Comb through the entries for "Send" and pull out each line that holds it.

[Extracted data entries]
--------------------------------
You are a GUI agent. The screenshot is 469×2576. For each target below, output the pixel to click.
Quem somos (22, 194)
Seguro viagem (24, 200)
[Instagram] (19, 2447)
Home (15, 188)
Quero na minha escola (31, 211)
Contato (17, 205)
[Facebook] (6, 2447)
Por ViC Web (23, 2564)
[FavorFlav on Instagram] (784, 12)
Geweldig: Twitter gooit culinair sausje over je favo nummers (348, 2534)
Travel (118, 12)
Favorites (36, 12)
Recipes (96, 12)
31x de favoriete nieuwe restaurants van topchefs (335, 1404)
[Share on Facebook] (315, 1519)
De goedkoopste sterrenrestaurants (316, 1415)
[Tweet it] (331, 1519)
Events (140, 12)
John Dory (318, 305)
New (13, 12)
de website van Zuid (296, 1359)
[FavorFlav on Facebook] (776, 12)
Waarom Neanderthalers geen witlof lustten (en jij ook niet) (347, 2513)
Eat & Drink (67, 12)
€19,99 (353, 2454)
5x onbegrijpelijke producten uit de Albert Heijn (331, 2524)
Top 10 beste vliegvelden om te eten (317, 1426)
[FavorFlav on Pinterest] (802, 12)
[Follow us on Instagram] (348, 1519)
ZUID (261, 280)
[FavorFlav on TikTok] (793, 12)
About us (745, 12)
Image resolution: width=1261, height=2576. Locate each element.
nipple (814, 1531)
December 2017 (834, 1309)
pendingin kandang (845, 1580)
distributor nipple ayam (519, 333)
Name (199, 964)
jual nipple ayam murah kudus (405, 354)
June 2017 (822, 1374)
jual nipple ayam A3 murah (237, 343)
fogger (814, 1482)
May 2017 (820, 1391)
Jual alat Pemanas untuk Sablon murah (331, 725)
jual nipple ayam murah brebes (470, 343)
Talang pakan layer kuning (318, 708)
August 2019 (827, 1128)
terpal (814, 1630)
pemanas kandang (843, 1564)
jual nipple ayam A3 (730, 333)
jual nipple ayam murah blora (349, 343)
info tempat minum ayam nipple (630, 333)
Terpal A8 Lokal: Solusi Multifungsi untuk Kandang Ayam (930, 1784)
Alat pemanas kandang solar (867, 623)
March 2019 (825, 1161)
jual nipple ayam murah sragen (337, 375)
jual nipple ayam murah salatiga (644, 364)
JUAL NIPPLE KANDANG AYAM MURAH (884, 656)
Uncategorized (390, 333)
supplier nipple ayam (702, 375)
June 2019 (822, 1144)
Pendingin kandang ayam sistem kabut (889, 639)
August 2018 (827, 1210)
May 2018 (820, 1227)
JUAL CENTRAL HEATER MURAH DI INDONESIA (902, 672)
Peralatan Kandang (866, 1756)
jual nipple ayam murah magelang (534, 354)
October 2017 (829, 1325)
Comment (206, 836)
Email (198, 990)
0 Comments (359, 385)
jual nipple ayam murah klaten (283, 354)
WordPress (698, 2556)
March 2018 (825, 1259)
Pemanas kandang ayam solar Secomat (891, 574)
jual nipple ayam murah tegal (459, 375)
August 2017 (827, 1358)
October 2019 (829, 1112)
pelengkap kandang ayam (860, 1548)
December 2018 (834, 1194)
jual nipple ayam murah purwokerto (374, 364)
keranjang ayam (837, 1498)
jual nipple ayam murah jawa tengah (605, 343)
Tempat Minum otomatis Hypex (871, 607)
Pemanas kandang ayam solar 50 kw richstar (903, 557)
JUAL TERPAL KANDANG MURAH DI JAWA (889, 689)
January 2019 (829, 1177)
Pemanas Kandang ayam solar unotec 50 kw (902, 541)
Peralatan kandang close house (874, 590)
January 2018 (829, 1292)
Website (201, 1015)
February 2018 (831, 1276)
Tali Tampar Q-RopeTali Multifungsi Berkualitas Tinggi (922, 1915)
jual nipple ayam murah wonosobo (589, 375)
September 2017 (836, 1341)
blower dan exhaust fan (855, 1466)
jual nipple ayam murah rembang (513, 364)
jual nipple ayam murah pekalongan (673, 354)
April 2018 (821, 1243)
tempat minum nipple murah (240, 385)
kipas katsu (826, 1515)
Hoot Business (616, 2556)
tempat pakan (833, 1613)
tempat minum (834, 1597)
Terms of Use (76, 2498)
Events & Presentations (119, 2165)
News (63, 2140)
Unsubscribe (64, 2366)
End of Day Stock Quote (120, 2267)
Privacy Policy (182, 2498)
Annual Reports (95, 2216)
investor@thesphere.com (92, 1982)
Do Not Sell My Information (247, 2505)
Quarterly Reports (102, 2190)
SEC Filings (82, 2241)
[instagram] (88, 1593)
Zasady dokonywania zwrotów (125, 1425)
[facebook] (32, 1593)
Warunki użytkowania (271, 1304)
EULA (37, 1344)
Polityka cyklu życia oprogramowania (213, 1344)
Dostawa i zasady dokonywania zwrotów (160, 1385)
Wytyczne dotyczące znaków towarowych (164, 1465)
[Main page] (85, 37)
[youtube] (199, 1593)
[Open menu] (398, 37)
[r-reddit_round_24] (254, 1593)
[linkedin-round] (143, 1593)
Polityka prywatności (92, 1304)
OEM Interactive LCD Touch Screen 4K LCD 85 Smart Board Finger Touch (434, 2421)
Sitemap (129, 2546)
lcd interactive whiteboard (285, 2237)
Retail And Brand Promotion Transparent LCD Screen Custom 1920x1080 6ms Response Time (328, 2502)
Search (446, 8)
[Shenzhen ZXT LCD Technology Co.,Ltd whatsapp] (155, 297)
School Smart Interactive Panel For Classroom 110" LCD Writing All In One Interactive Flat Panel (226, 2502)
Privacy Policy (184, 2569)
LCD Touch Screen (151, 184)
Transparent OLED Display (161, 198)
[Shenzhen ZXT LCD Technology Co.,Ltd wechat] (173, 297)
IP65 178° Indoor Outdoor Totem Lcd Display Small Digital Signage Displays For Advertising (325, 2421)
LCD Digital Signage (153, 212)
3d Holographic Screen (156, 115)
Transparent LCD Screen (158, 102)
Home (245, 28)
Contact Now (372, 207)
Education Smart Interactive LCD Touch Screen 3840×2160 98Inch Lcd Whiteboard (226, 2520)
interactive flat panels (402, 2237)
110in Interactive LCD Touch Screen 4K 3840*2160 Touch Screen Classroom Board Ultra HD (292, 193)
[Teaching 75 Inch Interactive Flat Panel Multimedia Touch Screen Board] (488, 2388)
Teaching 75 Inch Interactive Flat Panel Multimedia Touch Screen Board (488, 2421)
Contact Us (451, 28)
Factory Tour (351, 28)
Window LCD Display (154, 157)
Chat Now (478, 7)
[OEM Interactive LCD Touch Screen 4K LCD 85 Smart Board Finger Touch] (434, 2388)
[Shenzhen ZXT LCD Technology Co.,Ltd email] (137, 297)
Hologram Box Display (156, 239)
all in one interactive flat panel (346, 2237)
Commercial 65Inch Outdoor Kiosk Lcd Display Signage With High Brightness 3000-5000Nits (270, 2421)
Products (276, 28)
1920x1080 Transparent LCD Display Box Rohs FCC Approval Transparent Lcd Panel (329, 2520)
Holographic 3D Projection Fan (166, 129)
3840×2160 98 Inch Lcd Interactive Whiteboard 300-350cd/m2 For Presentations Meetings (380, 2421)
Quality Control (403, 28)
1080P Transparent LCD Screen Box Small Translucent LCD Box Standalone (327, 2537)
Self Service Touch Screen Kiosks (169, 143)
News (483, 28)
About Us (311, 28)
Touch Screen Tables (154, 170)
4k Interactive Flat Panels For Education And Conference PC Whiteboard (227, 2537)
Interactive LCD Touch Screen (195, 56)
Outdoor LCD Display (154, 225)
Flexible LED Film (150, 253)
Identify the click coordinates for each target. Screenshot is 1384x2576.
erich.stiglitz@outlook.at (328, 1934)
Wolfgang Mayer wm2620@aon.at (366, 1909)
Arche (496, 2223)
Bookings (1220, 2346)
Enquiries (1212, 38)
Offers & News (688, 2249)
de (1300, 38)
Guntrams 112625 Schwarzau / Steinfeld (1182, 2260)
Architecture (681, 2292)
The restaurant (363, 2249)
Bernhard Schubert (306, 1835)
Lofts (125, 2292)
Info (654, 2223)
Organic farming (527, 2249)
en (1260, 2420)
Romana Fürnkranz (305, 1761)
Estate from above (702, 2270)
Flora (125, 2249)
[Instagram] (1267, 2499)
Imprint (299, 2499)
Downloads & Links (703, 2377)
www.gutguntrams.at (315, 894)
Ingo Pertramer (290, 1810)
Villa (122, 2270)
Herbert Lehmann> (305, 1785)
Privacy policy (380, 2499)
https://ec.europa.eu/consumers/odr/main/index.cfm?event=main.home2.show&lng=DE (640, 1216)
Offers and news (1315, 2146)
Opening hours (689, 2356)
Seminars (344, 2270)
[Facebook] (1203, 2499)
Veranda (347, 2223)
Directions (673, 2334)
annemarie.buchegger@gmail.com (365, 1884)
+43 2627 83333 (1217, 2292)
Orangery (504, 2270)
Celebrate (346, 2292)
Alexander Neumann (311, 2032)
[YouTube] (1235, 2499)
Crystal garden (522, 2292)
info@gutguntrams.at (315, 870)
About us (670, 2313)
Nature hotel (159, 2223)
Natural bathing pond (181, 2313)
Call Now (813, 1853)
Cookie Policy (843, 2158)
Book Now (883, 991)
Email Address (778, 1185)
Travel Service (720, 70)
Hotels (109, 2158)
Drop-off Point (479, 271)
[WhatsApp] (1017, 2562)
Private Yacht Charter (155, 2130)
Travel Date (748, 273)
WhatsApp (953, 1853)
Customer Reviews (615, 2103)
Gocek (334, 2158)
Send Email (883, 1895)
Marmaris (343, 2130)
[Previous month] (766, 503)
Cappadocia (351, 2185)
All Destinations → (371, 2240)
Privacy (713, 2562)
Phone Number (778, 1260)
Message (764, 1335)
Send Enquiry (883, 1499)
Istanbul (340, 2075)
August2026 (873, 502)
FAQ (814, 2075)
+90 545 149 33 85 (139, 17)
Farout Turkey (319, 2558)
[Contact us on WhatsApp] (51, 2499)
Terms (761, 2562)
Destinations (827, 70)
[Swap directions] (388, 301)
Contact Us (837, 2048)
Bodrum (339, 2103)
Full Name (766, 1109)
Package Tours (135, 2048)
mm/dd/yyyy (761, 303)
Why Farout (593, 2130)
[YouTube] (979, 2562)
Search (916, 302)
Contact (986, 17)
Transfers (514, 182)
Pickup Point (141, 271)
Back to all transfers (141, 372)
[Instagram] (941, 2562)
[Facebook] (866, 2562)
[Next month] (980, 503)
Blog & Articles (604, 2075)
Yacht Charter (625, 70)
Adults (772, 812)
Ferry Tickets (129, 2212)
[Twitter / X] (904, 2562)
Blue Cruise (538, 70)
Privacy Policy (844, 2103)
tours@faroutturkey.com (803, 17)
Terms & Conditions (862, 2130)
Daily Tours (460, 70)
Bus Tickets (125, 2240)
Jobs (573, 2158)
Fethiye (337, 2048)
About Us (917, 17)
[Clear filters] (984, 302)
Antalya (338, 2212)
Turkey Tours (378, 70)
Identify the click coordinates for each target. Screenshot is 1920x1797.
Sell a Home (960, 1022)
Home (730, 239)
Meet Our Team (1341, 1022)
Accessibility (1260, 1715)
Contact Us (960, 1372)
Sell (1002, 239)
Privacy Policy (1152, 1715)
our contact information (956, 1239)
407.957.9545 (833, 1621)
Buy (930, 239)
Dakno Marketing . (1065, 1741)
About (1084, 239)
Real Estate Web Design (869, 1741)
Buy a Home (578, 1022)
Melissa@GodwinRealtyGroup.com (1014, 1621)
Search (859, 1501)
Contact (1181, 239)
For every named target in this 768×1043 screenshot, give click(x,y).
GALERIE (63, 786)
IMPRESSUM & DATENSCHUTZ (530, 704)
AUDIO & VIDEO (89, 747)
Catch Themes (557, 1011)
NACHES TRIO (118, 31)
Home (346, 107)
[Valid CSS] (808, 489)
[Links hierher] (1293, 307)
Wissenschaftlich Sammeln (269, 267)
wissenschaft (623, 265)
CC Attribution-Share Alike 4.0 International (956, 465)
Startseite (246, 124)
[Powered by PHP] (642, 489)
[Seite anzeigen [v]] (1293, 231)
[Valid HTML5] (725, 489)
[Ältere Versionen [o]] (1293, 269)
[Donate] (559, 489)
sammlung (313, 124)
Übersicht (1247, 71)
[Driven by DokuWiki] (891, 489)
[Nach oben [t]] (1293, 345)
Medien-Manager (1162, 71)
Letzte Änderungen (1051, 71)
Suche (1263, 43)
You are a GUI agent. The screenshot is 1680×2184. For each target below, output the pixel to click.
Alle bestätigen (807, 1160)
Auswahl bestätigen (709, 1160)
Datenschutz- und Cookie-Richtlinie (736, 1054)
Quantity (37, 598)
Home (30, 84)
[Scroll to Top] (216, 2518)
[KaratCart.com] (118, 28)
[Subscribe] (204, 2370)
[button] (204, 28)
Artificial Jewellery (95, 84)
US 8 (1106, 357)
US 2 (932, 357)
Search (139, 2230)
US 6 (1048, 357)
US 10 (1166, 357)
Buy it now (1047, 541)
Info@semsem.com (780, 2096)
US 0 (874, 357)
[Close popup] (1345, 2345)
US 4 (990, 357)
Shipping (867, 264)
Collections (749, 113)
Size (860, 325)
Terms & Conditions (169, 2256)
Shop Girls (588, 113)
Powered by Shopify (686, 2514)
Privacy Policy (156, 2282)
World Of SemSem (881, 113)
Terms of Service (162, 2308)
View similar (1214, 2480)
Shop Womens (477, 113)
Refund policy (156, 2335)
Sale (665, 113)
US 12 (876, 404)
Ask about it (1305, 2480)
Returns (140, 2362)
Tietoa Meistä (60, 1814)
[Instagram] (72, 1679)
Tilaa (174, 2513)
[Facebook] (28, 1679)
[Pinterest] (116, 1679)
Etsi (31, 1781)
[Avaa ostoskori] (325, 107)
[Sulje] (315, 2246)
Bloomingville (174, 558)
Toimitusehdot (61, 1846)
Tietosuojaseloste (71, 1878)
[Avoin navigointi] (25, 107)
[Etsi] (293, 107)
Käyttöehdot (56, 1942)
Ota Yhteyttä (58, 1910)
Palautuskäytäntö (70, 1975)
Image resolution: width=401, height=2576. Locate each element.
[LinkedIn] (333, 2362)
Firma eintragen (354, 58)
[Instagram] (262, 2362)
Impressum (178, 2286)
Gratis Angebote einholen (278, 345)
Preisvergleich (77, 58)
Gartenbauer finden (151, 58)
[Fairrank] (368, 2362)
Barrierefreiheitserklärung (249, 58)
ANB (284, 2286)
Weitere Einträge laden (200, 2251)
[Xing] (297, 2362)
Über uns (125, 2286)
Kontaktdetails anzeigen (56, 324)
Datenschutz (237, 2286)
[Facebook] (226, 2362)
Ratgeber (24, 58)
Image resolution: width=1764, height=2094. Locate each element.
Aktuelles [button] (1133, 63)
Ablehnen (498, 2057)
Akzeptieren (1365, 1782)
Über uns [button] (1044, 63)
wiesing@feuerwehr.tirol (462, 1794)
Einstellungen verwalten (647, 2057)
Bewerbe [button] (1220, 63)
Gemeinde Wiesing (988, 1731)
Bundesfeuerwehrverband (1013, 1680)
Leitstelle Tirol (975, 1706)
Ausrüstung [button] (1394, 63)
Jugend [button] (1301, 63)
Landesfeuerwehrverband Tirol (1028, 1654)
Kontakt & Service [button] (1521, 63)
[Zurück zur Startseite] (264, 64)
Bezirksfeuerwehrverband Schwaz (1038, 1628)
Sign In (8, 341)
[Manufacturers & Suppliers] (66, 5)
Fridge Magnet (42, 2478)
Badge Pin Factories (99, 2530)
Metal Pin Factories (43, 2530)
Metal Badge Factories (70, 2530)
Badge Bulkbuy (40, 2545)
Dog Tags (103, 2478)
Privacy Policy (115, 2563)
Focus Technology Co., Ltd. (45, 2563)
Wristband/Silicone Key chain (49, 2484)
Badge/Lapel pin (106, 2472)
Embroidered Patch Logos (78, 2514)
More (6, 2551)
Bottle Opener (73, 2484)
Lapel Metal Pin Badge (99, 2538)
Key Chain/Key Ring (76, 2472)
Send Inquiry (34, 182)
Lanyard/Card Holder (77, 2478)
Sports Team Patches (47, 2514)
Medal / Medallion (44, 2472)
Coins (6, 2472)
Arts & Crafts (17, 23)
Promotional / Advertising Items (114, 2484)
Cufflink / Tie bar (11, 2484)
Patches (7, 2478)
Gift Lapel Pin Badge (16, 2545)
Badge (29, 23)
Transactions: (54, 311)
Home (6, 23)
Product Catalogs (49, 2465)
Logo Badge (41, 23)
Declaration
--------------------------------
> Response to this task:
Send Email (883, 1895)
Send Enquiry (883, 1499)
Send Inquiry (34, 182)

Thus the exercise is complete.